Objectives: At present, many clinical trials of anti-HIV-1 therapies compare treatments by a primary endpoint that measures the durability of suppression of HIV-1 replication. Several durability endpoints are compared.
Design: Endpoints are compared by their implicit assumptions regarding surrogacy for clinical outcomes, sample size requirements, and accommodations for inter-patient differences in baseline plasma HIV-1-RNA levels and in initial treatment response.

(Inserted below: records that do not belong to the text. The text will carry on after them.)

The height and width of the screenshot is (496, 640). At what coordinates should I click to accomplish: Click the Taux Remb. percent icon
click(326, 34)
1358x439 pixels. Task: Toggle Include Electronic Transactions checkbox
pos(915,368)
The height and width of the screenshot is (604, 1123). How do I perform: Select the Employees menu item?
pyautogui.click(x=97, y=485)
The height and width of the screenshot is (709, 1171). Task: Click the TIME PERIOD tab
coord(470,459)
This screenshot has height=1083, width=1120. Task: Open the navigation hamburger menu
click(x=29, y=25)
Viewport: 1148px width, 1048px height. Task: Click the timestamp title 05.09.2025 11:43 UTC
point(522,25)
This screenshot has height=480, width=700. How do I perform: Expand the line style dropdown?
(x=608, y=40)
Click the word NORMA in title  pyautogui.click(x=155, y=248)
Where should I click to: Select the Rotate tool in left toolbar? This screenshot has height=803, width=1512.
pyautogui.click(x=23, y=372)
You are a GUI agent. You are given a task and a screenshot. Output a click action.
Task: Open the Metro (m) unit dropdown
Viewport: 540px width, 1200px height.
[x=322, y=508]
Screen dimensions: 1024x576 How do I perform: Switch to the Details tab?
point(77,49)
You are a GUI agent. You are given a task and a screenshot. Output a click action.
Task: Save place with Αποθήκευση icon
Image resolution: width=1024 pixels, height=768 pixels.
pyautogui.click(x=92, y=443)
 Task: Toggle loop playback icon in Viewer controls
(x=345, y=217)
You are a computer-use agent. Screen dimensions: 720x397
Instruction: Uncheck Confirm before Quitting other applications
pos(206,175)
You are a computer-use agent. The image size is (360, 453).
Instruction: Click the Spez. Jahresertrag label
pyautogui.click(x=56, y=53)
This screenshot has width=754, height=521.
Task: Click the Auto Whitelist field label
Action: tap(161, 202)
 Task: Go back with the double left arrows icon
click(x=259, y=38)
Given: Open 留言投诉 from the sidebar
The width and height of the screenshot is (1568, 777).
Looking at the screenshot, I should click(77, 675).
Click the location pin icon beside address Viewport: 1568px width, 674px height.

Methods: Virological failure is defined by the non-suppression of virus levels at a prespecified follow-up time T(early virological failure), or by relapse. A binary virological failure endpoint is compared with three time-to-virological failure endpoints: time from (i) randomization that assigns early failures a failure time of T weeks; (ii) randomization that extends the early failure time T for slowly responding subjects; and (iii) virological response that assigns non-responders a failure time of 0 weeks. Endpoint differences are illustrated with Agouron's trial 511.
Results: In comparing high with low-dose nelfinavir (NFV) regimens in Agouron 511, the difference in Kaplan-Meier estimates of the proportion not failing by 24 weeks is 16.7% (P = 0.048), 6.5% (P = 0.29) and 22.9% (P = 0.0030) for endpoints (i), (ii) and (iii), respectively. The results differ because NFV suppresses virus more quickly at the higher dose, and the endpoints weigh this treatment difference differently. This illustrates that careful consideration needs to be given to choosing a primary endpoint that will detect treatment differences of interest.
Conclusion: A time from randomization endpoint is usually recommended because of its advantages in flexibility and sample size, especially at interim analyses, and for its interpretation for patient management.